Task: Copy verbatim the stretch of the material below from the line containing "Where should I" through the line containing "Viewport: 735px width, 309px", leaving out the pictures.

Data entries:
■ ■ ■ ■ ■

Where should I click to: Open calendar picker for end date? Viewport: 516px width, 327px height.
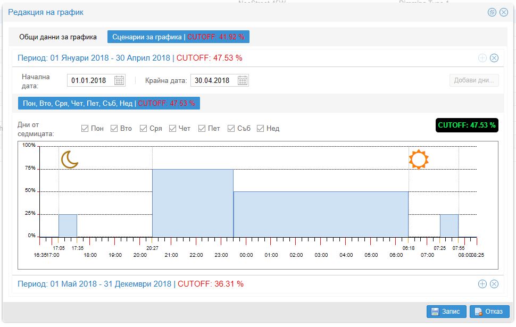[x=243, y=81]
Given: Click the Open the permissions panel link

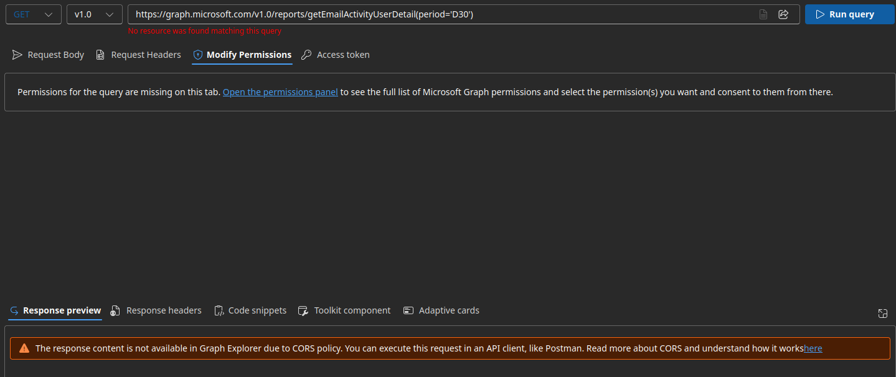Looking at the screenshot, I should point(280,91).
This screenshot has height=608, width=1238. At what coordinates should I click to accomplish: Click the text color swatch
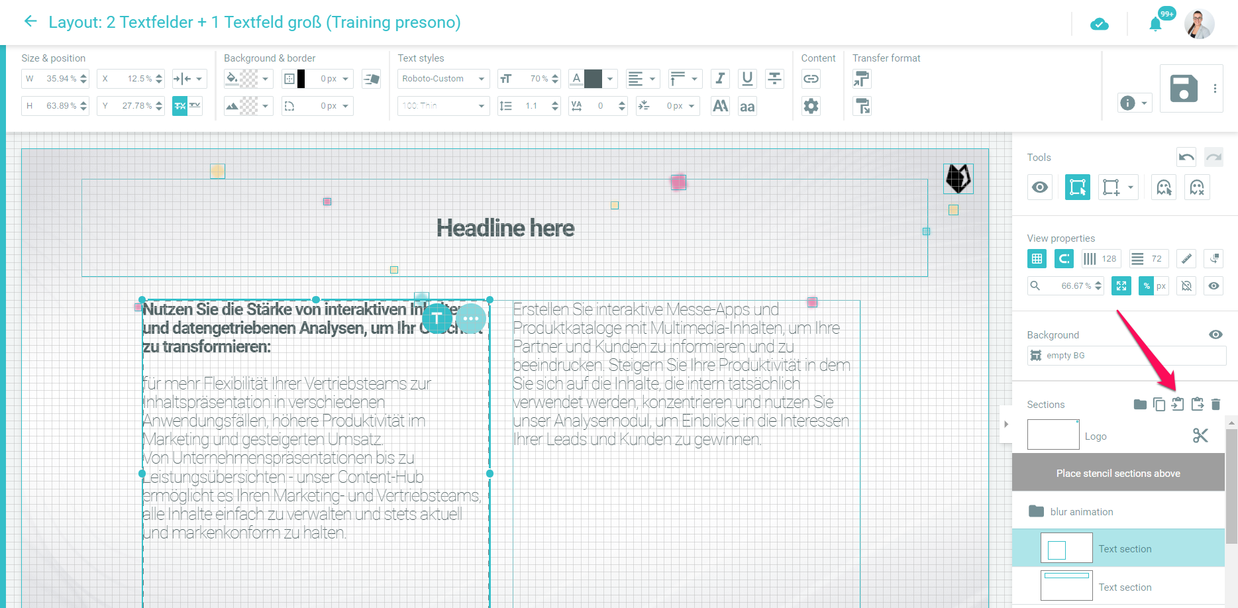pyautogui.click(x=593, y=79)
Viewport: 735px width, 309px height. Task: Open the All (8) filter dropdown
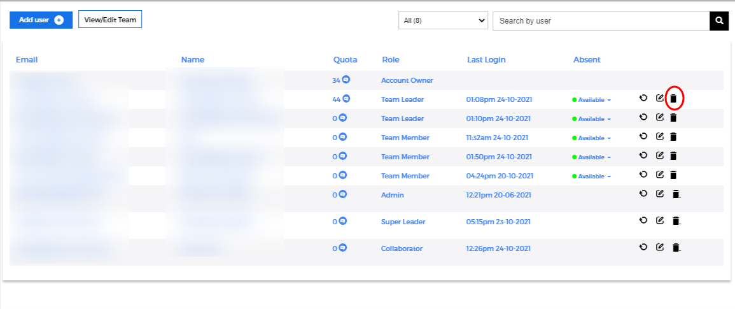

■ ■ ■ ■ ■

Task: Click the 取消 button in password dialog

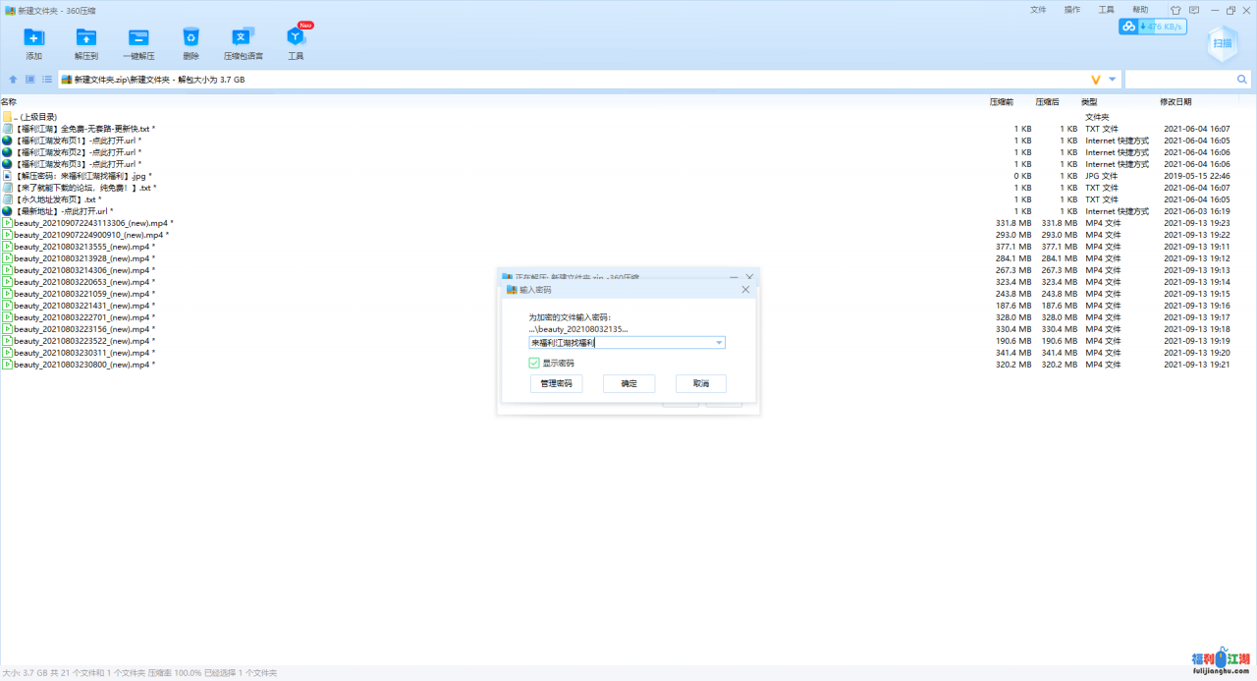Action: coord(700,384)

■ ■ ■ ■ ■

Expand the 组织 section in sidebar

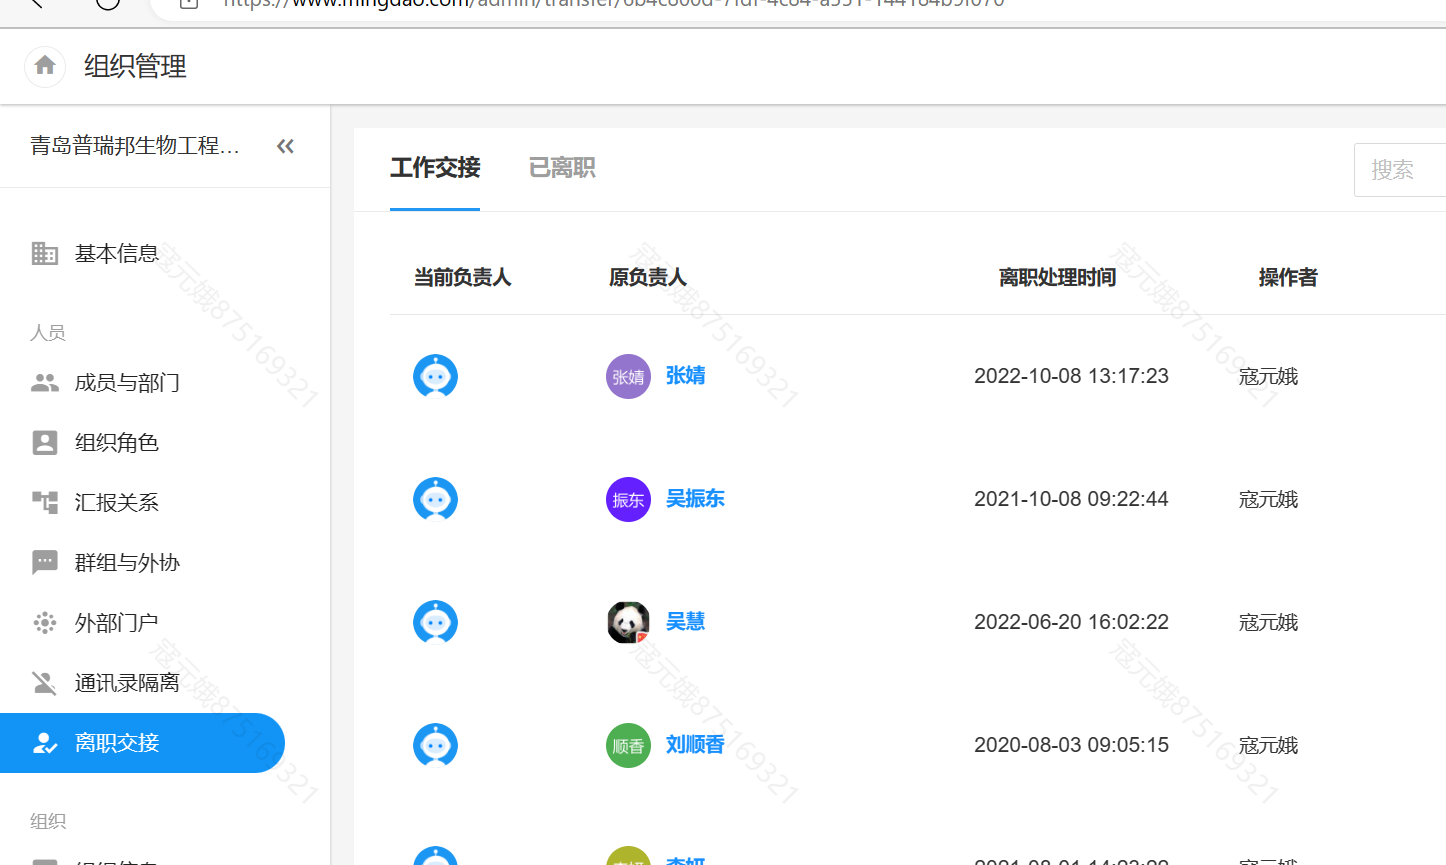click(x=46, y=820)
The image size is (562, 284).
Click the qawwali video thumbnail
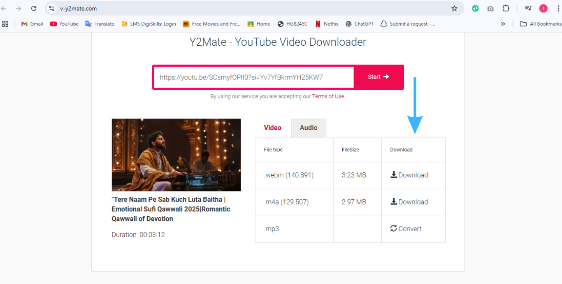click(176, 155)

■ ■ ■ ■ ■

Solution to this problem:
Where should I click to: Open calendar picker for end date? Viewport: 516px width, 327px height.
[x=243, y=81]
Given: Click the Open the permissions panel link

Looking at the screenshot, I should point(280,91).
This screenshot has height=608, width=1238. At what coordinates should I click to accomplish: Click the text color swatch
pyautogui.click(x=593, y=79)
Viewport: 735px width, 309px height. Task: Open the All (8) filter dropdown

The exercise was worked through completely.